▶ Given exercise: List each line in the listing below that contains the string "link". Matches must have the same uppercase and lowercase letters.

*** Dataset content ***

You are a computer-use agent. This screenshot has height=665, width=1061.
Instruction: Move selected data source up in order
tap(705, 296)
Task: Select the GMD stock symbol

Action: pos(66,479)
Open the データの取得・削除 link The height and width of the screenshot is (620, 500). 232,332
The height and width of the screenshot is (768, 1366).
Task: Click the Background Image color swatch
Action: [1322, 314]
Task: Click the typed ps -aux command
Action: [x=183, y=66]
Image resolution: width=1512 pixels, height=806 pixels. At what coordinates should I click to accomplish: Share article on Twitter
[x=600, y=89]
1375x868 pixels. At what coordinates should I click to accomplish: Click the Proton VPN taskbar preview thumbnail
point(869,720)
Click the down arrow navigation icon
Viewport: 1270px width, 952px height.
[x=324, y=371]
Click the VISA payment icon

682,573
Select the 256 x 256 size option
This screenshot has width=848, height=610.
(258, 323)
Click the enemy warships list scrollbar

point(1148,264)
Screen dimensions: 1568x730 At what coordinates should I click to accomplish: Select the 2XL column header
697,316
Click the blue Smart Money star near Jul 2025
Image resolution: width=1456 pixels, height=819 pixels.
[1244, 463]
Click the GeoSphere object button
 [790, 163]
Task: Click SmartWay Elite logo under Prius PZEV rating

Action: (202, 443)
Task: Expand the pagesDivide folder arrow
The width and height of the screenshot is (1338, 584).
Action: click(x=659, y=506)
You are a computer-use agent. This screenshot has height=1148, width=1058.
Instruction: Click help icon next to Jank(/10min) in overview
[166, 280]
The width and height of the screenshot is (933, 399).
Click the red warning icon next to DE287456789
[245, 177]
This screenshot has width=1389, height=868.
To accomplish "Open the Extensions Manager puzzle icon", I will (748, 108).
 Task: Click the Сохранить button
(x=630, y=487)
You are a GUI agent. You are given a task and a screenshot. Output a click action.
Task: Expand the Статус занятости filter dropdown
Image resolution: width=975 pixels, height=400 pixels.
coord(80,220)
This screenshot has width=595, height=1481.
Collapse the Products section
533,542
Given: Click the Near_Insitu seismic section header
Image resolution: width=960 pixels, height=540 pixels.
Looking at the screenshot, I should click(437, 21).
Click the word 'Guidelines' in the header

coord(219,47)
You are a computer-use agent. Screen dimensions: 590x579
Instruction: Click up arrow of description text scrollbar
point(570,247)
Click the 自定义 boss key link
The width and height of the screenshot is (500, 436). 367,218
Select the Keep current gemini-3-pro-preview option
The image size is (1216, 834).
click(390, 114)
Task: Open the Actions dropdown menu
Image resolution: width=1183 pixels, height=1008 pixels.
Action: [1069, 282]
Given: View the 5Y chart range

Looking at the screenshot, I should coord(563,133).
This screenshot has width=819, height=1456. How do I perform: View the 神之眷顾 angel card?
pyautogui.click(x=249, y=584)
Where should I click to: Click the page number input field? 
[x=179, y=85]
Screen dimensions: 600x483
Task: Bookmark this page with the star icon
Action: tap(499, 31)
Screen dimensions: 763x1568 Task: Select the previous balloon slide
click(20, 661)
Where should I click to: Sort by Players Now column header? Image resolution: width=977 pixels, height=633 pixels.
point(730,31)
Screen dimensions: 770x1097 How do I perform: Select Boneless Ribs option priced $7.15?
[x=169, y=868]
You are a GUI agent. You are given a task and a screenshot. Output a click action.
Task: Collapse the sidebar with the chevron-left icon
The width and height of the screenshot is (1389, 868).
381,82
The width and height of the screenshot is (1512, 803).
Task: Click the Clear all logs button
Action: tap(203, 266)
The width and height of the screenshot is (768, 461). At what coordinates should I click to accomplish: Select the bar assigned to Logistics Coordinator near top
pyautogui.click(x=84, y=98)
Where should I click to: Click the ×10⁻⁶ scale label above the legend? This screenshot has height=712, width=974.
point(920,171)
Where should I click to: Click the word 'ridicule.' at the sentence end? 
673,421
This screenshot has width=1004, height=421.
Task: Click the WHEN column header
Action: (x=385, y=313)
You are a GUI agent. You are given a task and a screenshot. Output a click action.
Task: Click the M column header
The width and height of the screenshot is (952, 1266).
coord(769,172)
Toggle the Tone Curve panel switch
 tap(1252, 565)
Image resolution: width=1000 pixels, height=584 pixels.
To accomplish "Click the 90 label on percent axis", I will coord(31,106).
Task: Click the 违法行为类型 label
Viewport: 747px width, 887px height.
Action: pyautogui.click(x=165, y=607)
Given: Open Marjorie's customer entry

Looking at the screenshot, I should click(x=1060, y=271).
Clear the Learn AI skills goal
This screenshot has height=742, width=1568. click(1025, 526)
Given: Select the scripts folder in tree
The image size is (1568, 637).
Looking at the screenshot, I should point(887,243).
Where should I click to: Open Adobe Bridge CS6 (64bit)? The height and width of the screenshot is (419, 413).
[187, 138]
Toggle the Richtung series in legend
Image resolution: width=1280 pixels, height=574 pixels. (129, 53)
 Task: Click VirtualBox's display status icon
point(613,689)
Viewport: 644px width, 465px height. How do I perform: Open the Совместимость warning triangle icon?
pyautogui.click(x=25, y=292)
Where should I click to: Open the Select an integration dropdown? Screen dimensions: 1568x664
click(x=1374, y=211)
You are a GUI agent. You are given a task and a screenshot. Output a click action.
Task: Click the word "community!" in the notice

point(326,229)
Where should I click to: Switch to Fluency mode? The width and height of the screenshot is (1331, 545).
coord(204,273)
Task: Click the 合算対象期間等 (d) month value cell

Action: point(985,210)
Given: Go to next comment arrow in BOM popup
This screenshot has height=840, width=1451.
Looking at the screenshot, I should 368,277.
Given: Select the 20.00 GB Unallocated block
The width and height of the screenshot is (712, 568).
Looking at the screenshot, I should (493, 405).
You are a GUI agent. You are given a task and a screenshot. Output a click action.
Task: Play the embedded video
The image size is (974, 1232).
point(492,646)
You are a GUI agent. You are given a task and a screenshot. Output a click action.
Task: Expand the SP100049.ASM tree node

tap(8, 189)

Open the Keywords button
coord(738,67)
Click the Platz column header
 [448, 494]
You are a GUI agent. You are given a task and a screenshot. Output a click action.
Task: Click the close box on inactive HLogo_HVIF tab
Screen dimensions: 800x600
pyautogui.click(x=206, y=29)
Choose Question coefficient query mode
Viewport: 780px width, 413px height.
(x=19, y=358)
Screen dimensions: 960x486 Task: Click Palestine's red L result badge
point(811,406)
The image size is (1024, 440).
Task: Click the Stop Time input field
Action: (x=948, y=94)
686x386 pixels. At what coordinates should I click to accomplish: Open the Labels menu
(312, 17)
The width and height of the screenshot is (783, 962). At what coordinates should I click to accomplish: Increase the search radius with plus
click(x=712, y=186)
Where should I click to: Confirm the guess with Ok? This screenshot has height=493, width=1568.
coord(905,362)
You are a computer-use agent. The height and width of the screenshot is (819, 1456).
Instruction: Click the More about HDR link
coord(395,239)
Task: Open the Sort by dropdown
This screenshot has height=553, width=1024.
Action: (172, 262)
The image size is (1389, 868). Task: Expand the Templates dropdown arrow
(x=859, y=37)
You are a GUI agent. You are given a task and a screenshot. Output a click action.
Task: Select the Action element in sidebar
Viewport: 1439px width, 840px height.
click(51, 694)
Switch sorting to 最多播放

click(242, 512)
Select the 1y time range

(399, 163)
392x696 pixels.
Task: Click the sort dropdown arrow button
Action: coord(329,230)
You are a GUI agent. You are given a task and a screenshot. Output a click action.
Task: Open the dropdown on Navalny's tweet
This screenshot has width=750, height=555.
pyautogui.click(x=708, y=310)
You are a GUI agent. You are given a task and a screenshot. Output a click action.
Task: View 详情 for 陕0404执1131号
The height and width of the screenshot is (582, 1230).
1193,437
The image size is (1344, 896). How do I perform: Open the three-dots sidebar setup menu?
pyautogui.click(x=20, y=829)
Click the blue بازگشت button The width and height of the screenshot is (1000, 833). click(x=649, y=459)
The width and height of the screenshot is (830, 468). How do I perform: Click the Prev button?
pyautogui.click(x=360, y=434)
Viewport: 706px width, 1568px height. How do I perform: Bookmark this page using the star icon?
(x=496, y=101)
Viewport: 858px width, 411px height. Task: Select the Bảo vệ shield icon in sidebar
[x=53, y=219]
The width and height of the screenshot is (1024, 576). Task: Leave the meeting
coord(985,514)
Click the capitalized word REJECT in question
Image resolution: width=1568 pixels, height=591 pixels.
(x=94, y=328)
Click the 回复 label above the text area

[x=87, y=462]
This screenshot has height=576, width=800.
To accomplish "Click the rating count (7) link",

***

▶ Solution to this exercise:
Open the データの取得・削除 link The height and width of the screenshot is (620, 500). 232,332
Click the 自定义 boss key link
Instruction: Click the More about HDR link
To accomplish "Click the rating count (7) link",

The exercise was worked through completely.